Now that they had reached the hilltop, Simon and the rest of the mounted company could look down the river’s course and see almost the whole of the Drorshull Valley. Even several days into Avrel, snow was still piled so thickly that in many places everything but village and farmstead roofs were buried; even the church spires that marked out each settlement seemed to be standing on tiptoe.
“Look,” said Morgan, pointing. “Is that it?”
The royal progress had been following the course of the river for several chilly days, through cold rains and painful flights of gravelly sleet, but it seemed they had finally reached their destination—a huge, walled city at the far end of the valley, where the Gratuvask split into two channels. Set on the peak at its center was a keep surrounded by four stocky towers, each crowned with a steep, conical roof.
“Elvritshalla,” Simon said. “Praise God, we’ve finally arrived. I haven’t seen the place for so long!”
Even so early in the gray afternoon, the city smoldered with lights like a field of live coals. “What are those other lights, Grandfather?” Morgan asked. “The ones stretching over the river?”
“That is the Lyktenspan—‘Lantern Bridge’ in Westerling,” the king explained. “The lanterns are hung along its whole length. Most of the time they are lit at sunset each evening and extinguished when the sun rises, but it looks like they’ve lit them early today—perhaps because of us!”
“I would not be surprised,” Miriamele said. “We are the High Throne, after all. It is not as though we visit every sennight.”
“It’s a very nice bridge,” Morgan said dutifully, but Simon thought it a poor compliment. He had loved the Lyktenspan since the first time he had seen it: the distant rows of lights always seemed to float above the river like something magical.
“Did you know,” he told his grandson, “that there are times in winter when the lanterns burn for days straight, because the sun never rises?” He frowned at Morgan’s dubious look. “Don’t scoff, lad, it’s the truth. In summer it is the opposite—the sun stays in the sky for days.”
Morgan was obviously doing his best to stay on his elders’ good sides, but his youthful pride, just as obviously, made him fear being the butt of some hoary old joke. “Is that really true, Grandmother?” he called to the queen.
“Unlike some of the things your grandfather says, yes, it actually is. Duchess Gutrun used to speak of how the winter made her fret because it felt as though the sun had actually gone away for good. Bu
t do not ask me why such a thing should be.”
“It is because the vault of the sky is curved, I think,” Simon said. “Something of that sort. Morgenes once explained it to me.”
“Ask Lord Tiamak,” the queen suggested. “He doubtless has learned something from his many books that can explain it, Morgan.”

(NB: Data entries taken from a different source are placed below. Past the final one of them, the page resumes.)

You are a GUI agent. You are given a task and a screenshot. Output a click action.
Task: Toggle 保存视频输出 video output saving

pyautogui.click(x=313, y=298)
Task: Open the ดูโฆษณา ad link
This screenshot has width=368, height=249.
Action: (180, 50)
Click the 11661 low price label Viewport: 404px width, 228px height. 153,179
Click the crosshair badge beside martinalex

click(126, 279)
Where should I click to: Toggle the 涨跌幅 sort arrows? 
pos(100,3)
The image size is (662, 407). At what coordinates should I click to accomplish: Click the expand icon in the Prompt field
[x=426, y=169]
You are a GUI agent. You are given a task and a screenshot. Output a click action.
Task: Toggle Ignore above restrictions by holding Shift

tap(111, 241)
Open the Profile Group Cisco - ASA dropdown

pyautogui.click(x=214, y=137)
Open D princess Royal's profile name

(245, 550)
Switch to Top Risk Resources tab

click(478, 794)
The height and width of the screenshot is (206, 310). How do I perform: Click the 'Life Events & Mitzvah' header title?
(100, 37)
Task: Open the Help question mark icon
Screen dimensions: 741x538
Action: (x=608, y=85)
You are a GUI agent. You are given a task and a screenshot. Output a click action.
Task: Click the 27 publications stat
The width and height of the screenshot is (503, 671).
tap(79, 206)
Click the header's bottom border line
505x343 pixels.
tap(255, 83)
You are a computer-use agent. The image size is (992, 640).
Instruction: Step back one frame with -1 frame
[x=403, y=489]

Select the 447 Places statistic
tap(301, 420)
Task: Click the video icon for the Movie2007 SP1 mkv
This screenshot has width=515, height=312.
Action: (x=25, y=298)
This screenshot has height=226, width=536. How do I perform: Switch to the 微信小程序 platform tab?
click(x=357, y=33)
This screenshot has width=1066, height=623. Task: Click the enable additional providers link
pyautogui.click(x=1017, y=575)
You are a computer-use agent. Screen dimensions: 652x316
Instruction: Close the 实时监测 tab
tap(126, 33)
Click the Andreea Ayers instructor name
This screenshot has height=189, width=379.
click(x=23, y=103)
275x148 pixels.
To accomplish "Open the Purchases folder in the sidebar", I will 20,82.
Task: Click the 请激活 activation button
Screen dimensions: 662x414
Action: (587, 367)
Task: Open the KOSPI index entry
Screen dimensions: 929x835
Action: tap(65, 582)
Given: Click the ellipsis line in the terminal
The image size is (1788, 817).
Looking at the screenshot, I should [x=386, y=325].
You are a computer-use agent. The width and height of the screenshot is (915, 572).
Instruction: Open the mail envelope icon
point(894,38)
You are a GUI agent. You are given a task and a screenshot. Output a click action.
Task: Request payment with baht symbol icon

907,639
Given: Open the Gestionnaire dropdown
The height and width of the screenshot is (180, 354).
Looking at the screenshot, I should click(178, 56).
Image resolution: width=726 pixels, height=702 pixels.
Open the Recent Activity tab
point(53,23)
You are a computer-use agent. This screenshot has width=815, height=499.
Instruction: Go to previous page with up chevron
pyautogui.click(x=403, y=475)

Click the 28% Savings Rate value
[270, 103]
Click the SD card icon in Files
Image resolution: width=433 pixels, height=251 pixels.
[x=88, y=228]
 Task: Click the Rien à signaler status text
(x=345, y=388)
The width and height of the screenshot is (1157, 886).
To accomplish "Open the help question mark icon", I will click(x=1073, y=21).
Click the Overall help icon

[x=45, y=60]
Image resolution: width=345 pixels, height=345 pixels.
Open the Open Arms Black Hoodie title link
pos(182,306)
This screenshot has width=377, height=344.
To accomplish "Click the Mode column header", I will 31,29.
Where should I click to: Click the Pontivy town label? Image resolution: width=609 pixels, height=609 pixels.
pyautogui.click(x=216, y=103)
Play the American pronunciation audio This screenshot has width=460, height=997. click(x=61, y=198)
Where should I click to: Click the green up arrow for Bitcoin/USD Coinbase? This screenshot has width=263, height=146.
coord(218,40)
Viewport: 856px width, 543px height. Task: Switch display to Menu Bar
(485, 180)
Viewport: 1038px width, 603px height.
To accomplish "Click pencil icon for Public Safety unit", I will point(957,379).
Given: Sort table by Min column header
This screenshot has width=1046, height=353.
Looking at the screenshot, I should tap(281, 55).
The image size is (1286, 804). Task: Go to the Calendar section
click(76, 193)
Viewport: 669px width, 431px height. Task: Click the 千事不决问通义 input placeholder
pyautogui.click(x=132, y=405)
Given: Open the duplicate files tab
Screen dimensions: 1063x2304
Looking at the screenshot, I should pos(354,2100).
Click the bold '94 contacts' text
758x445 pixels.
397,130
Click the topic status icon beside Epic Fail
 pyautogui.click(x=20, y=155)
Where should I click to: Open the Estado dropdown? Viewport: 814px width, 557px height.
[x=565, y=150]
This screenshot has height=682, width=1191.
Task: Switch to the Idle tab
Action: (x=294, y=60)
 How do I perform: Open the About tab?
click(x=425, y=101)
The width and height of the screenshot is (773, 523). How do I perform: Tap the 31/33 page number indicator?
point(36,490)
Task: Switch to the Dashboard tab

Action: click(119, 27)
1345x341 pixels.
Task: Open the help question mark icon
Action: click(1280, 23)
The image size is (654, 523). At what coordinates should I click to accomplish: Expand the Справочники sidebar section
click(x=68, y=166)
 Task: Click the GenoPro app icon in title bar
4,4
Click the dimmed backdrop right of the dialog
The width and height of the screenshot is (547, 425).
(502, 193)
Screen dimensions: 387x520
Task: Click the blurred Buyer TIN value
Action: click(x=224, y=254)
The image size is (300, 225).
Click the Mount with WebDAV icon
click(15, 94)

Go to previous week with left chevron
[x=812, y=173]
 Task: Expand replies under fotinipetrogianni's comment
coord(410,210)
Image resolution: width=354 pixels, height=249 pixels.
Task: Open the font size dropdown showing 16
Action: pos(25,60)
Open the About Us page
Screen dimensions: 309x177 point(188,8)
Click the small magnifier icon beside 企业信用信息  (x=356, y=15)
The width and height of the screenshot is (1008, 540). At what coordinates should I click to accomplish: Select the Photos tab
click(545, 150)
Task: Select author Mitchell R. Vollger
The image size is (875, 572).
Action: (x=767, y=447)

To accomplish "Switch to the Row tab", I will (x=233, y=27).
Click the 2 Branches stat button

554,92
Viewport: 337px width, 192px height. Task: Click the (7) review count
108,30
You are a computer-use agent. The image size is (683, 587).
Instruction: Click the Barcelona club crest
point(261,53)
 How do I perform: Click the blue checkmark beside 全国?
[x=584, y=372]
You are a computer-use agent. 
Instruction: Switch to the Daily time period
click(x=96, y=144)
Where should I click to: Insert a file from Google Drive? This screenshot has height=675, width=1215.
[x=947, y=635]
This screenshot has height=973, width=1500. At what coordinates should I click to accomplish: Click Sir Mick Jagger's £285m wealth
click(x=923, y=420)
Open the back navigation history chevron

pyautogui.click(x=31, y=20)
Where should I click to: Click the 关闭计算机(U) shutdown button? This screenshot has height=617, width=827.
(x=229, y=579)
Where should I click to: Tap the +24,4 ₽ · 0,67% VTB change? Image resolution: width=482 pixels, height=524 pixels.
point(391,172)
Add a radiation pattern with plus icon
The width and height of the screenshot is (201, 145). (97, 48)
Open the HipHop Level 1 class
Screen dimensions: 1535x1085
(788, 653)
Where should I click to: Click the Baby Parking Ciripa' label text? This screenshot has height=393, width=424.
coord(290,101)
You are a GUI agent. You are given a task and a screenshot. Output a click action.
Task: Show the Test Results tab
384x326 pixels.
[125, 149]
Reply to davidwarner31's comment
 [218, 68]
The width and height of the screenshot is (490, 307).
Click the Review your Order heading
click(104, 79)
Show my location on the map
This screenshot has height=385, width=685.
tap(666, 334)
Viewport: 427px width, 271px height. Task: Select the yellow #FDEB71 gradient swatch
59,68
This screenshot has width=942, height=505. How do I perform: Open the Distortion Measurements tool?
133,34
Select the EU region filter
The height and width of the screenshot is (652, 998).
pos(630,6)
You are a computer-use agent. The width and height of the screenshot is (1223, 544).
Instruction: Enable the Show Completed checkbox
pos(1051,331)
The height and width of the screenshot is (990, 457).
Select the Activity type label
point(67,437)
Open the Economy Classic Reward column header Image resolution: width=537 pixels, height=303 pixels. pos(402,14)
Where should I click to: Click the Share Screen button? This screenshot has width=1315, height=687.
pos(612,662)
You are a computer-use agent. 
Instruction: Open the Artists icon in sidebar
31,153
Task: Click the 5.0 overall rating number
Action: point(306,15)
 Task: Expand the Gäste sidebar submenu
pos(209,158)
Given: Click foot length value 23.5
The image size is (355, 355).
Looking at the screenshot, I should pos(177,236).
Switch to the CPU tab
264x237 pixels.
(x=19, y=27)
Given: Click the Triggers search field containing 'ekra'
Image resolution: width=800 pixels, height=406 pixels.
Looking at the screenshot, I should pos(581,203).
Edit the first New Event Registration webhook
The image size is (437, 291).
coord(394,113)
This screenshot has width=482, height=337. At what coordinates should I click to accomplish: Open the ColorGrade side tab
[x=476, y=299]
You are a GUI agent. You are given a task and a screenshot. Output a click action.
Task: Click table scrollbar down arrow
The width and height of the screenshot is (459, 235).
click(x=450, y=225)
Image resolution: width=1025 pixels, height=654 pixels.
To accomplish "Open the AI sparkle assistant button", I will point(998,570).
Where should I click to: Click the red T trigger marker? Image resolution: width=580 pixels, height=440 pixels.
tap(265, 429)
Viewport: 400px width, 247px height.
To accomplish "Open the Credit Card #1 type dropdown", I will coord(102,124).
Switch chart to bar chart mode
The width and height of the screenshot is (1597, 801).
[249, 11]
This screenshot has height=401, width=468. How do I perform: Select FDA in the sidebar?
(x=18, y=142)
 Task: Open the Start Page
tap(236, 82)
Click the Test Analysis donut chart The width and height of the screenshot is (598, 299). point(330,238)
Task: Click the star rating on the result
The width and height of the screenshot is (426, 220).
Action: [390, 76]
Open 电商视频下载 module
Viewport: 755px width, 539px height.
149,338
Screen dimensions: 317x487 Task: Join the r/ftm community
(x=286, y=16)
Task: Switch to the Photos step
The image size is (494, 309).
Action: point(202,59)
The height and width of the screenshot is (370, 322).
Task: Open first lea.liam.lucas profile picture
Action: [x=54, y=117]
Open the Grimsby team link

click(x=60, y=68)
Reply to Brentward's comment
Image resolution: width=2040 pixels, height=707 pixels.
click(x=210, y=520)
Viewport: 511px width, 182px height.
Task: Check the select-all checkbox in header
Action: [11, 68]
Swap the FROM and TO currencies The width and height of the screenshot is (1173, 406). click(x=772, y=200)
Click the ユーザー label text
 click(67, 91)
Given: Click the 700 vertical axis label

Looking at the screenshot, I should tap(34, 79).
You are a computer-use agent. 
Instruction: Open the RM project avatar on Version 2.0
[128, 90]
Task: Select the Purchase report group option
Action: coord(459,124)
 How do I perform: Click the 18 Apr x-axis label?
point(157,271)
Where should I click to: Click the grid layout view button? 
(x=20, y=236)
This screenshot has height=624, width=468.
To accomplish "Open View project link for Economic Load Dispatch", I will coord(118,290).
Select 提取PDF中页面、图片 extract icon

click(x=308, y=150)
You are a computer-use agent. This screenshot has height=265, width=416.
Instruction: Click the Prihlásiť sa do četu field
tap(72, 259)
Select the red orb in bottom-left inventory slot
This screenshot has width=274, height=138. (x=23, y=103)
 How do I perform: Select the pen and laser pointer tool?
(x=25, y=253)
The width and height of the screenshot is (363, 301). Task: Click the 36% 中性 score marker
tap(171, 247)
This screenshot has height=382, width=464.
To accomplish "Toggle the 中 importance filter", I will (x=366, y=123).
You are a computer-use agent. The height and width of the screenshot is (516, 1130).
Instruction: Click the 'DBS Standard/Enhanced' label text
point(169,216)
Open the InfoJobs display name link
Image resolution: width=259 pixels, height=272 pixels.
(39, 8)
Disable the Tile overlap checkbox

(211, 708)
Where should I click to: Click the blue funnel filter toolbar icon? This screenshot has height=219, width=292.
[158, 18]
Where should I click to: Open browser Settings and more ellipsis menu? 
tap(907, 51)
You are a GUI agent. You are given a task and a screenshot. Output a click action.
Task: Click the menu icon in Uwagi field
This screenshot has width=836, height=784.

“I will, Grandmother.” But the prince could not hide his lack of enthusiasm at the prospect of being lectured on the workings of the firmament, and Simon felt a prickle of irritation. What did it take to engage the lad? Morgan would inherit the rule of this land and most of the known world, yet he acted as though it were all some unwanted chore. It was hard for Simon not to blame Miri. She was always worrying about their grandson, trying to protect him from his own mistakes. He certainly understood why—how could he not, after the terrible loss she had suffered, they all had suffered?—but protecting the boy from the consequences of his mistakes seemed like the wrong idea.
Yes, he lost his father. But I lost both my mother and father before I was born, and I had no loving grandparents, no younger sister, none of the things that Morgan has. I had blistered hands from hard work in the kitchen, and I had Rachel the Dragon pinching my ears. Would the boy trade his condition for mine?
Simon took a breath. “It would not harm you to learn a bit more about the history of the nations under our High Throne . . .” he began, but Morgan saw his direction and changed the subject.